Would it have happened if I had stayed in Mexico? Maybe things would be different if I hadn't moved to Utah. I'll probably never know but I can tell you this, when I'm doing it, I don't feel pain. When I'm doing it, I feel like I'm just going to push through and get a moment of release, a short release. The more I do it, the more I ritualize it through the practice and through the cover-up. It's like every tight, long-sleeved top I've bought, especially the ones I can put my thumbs through at the ends, these accessories are a prelude to the ritual. In fact, I think the ritual started a long time ago, and the shirts, the razors, the bandages, the scars, the scars over other scars, are all part of the ritual.
And when I look at other girls in tank tops or spaghetti straps it makes me feel so much shame. I'm so cloistered. I'm catapillared in long sleeves, pants, masking the lines that make a map that leads to my secret, my secret ritual. It's a ritual, that in a complicated way, gets me out of my pain; but at the same time the pain increases with the increase of the ritual.

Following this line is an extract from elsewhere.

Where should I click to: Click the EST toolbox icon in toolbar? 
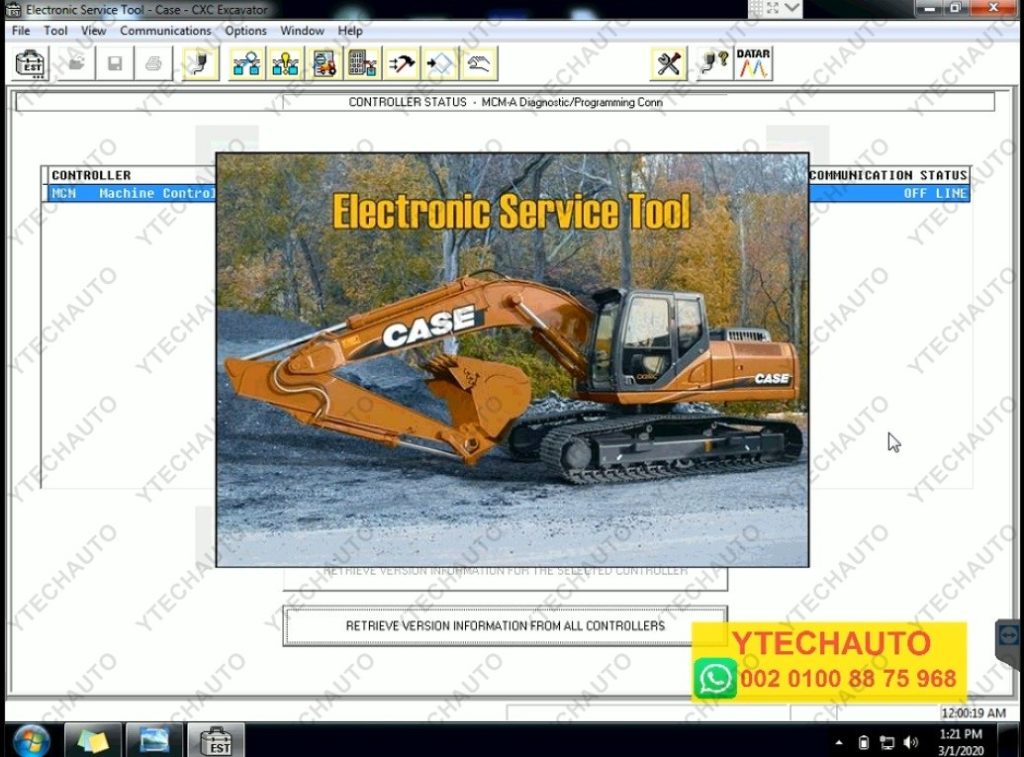30,63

Ironically or paradoxically the pain increases with the increase of this ritual that momentarily releases me from the pain. It's like being stuck on a train that has somehow found itself on tracks that go in a circle. But it feels more like the tracks are in a spiral, a spiral downward, with smaller and smaller circles of track, heading for the inevitable. I don't really know how to break free from all this. Jumping from this train seem fatal, staying on this train seems fatal, and my only hope seems to be if I can slow this train down. How?
The masking of the secret, the isolation because of the secret, this island of pain, shame, guilt, and more shame of this secret. This train, with only one masked passenger, hiding alone, wrapped in shame, sequestered in this marked up body: becoming one big scar. I will soon need more armor, more coverings, and a thicker shell to hide the small little oyster of pain that is becoming who I am. I want to cast away this shell, but I know the little muscle, or meat of who I am will shrivel up and die.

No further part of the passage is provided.